■ Action item:
Lines from the one containing "Image resolution: width=522" through the final line of the records below are needed, copied exactly, with no pictures.

■ Data to use:

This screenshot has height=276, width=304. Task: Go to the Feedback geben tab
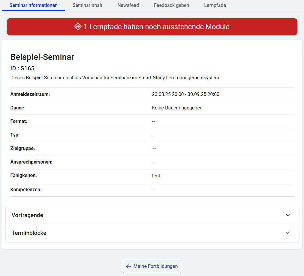pos(171,5)
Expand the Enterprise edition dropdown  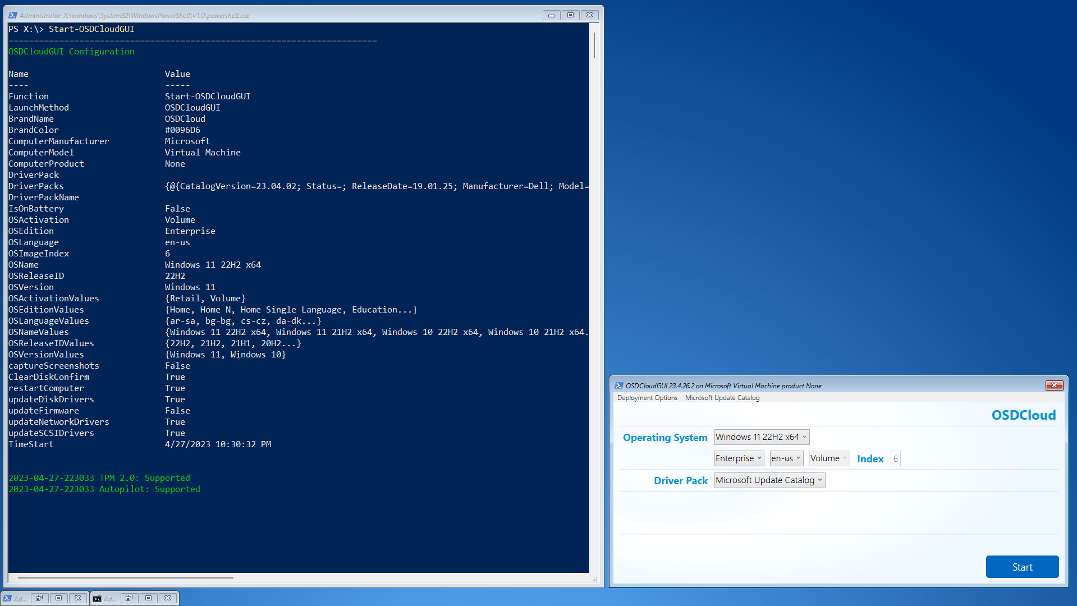[739, 458]
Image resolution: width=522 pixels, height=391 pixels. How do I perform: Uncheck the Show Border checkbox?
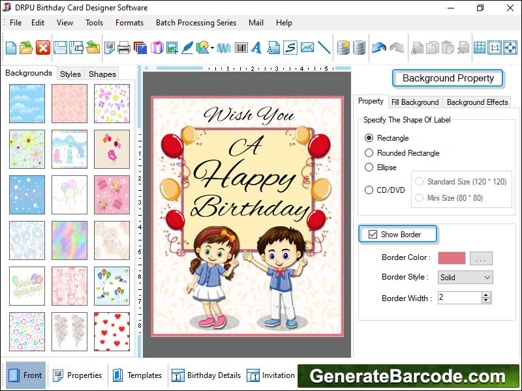point(373,235)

■ Worked solution:
Image resolution: width=522 pixels, height=391 pixels. How do I perform: Uncheck the Show Border checkbox?
point(373,235)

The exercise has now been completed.